Friday

What Do Women Bring to the Table?


Linda Tarr-Whelan is a premier expert on women’s leadership in this country and internationally. She is a distinguished senior fellow of the national think tank Demos and served as ambassador to the UN Commission on the Status of Women in the Clinton administration and as deputy assistant for women’s concerns to President Jimmy Carter in the Carter White House.

Balanced leadership that meets the 30% Solution – enough women at the table to be heard and heeded brings benefits for everyone. The positive difference works for men and women. Other countries have moved aggressively to tap all their talent, not just half. Here’s what both research and experience show are the reasons why. Women lead the way to:

1. A Better Bottom-line – Companies have a higher profits and weather financial storms better with more risk awareness and less hyper-competitiveness. The self-sustaining “old boys network“ at the top reinforces old ways of business and lacks the flexibility needed for a complex and fast-changing world.

2. Better Policies -- Often neglected issues like education, the well-being of children, ending violence against women and fostering entrepreneurship come to the fore. Regardless of party, women elected officials work across party lines for outcomes, not just “gotcha” politics. The door is wedged open with more opportunity for more women.

3. An Integrated Life – Better family and work policies add to productivity and a higher quality of life, especially family life. With virtually every parent in the workforce, the forced decisions about management of time between family and work can be mitigated by new policies and ways of doing business.
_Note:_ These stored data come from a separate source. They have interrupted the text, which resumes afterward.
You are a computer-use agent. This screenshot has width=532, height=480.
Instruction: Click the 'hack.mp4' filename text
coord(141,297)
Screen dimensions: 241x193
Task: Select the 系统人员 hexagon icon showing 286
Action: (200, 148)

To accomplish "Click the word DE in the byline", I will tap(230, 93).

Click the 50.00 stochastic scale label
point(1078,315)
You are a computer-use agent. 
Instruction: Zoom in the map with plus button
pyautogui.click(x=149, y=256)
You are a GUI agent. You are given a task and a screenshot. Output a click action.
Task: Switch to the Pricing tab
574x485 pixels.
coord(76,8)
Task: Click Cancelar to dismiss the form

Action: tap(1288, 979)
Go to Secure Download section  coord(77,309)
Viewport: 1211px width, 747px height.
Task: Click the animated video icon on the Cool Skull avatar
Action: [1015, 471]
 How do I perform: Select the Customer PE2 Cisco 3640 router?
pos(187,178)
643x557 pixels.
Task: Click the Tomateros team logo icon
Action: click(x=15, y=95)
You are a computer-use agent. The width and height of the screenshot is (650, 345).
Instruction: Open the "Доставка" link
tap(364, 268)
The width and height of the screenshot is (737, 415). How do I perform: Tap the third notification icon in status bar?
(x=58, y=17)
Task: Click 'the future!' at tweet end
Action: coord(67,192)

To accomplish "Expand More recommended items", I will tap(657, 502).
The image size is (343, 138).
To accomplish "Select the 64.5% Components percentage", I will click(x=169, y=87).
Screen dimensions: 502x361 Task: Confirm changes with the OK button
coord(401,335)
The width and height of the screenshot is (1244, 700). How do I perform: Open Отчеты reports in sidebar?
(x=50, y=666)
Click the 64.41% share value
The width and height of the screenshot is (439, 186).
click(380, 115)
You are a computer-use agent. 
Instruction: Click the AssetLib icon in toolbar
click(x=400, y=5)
4. A Revitalized Social Contract – the engagement of women in the community is reflected in increased commitment to both personal and corporate social responsibility and longer-term and wider horizons for determining policies and programs.

5. 21st Century Management – Partnerships, teamwork, consensus building and collaborative decision-making are hallmarks of successful businesses – and of women’s leadership and management styles. Mission-driven outcomes are the result. Today’s workforce is increasingly motivated to participate and work for outcomes beyond a paycheck.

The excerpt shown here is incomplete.